### AIM OF THE TASK
Please set down all of the data below verbatim.

Stored data
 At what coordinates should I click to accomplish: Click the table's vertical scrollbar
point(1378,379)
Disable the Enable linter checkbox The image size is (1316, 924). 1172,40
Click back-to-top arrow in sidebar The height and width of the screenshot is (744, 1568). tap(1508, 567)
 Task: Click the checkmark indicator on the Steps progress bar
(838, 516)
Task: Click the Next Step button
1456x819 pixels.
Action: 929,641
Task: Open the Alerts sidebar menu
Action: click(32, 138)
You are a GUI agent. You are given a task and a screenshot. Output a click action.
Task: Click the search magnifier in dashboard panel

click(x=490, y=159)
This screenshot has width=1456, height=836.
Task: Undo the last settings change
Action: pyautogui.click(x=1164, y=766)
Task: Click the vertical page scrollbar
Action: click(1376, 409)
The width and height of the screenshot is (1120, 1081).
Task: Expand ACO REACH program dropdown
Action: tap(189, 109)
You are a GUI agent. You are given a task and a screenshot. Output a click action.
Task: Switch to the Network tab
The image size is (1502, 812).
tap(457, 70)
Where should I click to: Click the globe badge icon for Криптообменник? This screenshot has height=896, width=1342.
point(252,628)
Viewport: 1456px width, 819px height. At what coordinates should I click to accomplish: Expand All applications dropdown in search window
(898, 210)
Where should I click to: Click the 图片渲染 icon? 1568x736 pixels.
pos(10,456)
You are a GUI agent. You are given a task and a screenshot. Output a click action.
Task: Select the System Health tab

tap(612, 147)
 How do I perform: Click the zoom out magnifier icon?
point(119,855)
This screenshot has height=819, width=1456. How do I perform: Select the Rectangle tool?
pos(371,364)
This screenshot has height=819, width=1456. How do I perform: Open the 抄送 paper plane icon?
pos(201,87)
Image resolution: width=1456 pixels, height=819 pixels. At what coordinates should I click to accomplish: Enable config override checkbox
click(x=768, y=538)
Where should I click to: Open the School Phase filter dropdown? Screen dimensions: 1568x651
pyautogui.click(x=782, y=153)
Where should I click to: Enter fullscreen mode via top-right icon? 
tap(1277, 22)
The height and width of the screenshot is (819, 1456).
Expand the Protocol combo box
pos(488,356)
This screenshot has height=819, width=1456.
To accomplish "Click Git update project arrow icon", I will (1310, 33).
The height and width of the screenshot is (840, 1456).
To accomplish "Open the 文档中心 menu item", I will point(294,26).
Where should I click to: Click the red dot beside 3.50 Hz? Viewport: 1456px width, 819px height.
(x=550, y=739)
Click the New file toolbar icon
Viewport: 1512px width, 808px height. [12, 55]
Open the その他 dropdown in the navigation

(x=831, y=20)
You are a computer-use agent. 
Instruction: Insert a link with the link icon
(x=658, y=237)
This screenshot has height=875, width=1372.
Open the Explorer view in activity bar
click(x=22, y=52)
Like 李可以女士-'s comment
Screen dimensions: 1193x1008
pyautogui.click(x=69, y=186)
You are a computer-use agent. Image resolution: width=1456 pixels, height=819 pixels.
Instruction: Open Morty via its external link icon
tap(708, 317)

### RESPONSE TO THE EXERCISE
 At what coordinates should I click to accomplish: Click the table's vertical scrollbar
point(1378,379)
Disable the Enable linter checkbox The image size is (1316, 924). 1172,40
Click back-to-top arrow in sidebar The height and width of the screenshot is (744, 1568). tap(1508, 567)
 Task: Click the checkmark indicator on the Steps progress bar
(838, 516)
Task: Click the Next Step button
1456x819 pixels.
Action: 929,641
Task: Open the Alerts sidebar menu
Action: click(32, 138)
You are a GUI agent. You are given a task and a screenshot. Output a click action.
Task: Click the search magnifier in dashboard panel

click(x=490, y=159)
This screenshot has width=1456, height=836.
Task: Undo the last settings change
Action: pyautogui.click(x=1164, y=766)
Task: Click the vertical page scrollbar
Action: click(1376, 409)
The width and height of the screenshot is (1120, 1081).
Task: Expand ACO REACH program dropdown
Action: tap(189, 109)
You are a GUI agent. You are given a task and a screenshot. Output a click action.
Task: Switch to the Network tab
The image size is (1502, 812).
tap(457, 70)
Where should I click to: Click the globe badge icon for Криптообменник? This screenshot has height=896, width=1342.
point(252,628)
Viewport: 1456px width, 819px height. At what coordinates should I click to accomplish: Expand All applications dropdown in search window
(898, 210)
Where should I click to: Click the 图片渲染 icon? 1568x736 pixels.
pos(10,456)
You are a GUI agent. You are given a task and a screenshot. Output a click action.
Task: Select the System Health tab

tap(612, 147)
 How do I perform: Click the zoom out magnifier icon?
point(119,855)
This screenshot has height=819, width=1456. How do I perform: Select the Rectangle tool?
pos(371,364)
This screenshot has height=819, width=1456. How do I perform: Open the 抄送 paper plane icon?
pos(201,87)
Image resolution: width=1456 pixels, height=819 pixels. At what coordinates should I click to accomplish: Enable config override checkbox
click(x=768, y=538)
Where should I click to: Open the School Phase filter dropdown? Screen dimensions: 1568x651
pyautogui.click(x=782, y=153)
Where should I click to: Enter fullscreen mode via top-right icon? 
tap(1277, 22)
The height and width of the screenshot is (819, 1456).
Expand the Protocol combo box
pos(488,356)
This screenshot has height=819, width=1456.
To accomplish "Click Git update project arrow icon", I will (1310, 33).
The height and width of the screenshot is (840, 1456).
To accomplish "Open the 文档中心 menu item", I will point(294,26).
Where should I click to: Click the red dot beside 3.50 Hz? Viewport: 1456px width, 819px height.
(x=550, y=739)
Click the New file toolbar icon
Viewport: 1512px width, 808px height. [12, 55]
Open the その他 dropdown in the navigation

(x=831, y=20)
You are a computer-use agent. 
Instruction: Insert a link with the link icon
(x=658, y=237)
This screenshot has height=875, width=1372.
Open the Explorer view in activity bar
click(x=22, y=52)
Like 李可以女士-'s comment
Screen dimensions: 1193x1008
pyautogui.click(x=69, y=186)
You are a computer-use agent. Image resolution: width=1456 pixels, height=819 pixels.
Instruction: Open Morty via its external link icon
tap(708, 317)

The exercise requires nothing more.